*AIM OF THE TASK*
Lines from the beginning of the data through the line containing "Дропшиппінг/Опт (764, 662)" are to be copied exactly, with no other line included.

*ENTRIES SUPPLIED*
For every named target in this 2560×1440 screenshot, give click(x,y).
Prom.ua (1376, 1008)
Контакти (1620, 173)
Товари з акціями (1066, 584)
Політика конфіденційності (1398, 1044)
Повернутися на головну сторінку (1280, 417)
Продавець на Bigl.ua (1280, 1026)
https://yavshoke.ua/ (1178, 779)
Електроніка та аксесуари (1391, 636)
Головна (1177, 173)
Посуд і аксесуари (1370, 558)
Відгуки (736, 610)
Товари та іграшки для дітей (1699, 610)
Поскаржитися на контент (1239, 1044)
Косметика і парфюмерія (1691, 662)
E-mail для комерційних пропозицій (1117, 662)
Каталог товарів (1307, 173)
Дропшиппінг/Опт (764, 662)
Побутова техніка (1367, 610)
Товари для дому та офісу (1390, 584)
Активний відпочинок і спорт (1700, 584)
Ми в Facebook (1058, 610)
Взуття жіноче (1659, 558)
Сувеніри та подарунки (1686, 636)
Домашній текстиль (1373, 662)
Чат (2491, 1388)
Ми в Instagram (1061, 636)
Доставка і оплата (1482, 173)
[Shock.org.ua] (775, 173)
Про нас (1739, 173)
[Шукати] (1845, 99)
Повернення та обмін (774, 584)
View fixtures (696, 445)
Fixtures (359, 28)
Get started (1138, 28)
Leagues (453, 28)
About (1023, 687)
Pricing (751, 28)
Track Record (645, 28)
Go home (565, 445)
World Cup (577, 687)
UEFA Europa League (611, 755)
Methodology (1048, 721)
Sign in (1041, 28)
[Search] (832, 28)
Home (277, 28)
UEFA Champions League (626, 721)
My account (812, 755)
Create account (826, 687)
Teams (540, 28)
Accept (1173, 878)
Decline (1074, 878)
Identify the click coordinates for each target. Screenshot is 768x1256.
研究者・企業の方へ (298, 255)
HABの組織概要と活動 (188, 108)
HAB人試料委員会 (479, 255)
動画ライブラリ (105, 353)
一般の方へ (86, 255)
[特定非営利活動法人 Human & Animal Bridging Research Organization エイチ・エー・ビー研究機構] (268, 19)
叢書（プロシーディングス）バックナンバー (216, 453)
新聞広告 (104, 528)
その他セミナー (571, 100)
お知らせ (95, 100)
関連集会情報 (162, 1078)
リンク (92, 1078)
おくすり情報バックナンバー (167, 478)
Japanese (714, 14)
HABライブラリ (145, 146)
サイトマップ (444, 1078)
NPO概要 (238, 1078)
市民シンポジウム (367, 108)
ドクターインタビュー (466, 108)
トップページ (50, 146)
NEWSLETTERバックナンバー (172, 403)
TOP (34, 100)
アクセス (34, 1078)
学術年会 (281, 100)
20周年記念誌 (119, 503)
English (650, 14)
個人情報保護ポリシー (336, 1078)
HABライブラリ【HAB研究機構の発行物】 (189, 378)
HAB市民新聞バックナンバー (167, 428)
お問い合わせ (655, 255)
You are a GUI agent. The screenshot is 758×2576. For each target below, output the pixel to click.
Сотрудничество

*OUTPUT FOR THIS TASK*
For every named target in this 2560×1440 screenshot, give click(x,y).
Prom.ua (1376, 1008)
Контакти (1620, 173)
Товари з акціями (1066, 584)
Політика конфіденційності (1398, 1044)
Повернутися на головну сторінку (1280, 417)
Продавець на Bigl.ua (1280, 1026)
https://yavshoke.ua/ (1178, 779)
Електроніка та аксесуари (1391, 636)
Головна (1177, 173)
Посуд і аксесуари (1370, 558)
Відгуки (736, 610)
Товари та іграшки для дітей (1699, 610)
Поскаржитися на контент (1239, 1044)
Косметика і парфюмерія (1691, 662)
E-mail для комерційних пропозицій (1117, 662)
Каталог товарів (1307, 173)
Дропшиппінг/Опт (764, 662)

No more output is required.